== Exercise requirements ==
Apart from the pictures, print the data below exactly as given.

== Available records ==
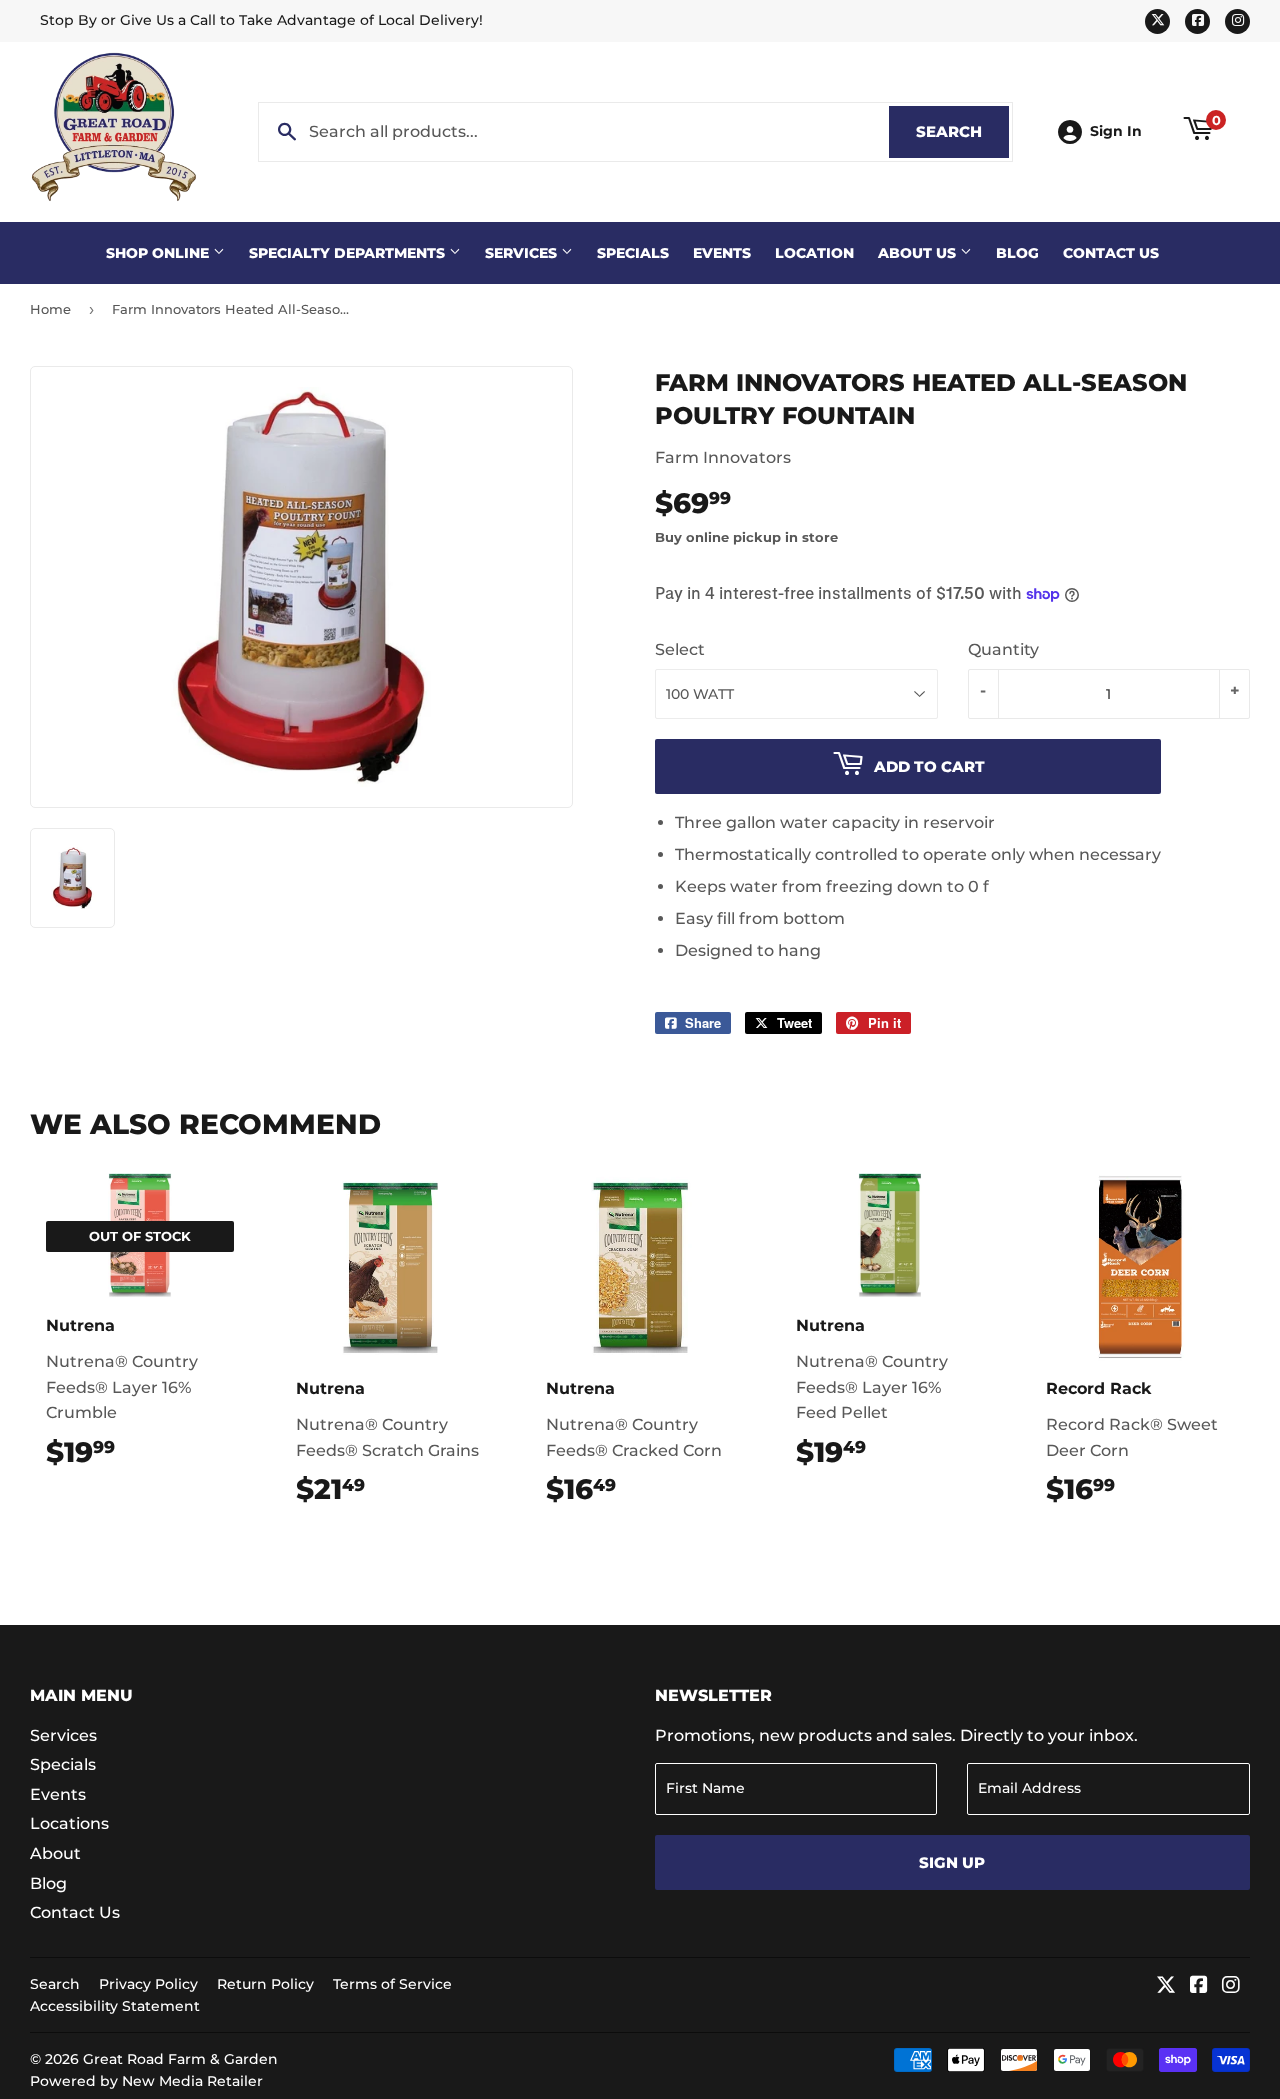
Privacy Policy (148, 1984)
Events (722, 253)
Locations (69, 1823)
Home (50, 309)
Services (523, 253)
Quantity (1003, 649)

== Solution to this exercise ==
Privacy Policy (148, 1984)
Events (722, 253)
Locations (69, 1823)
Home (50, 309)
Services (523, 253)
Quantity (1003, 649)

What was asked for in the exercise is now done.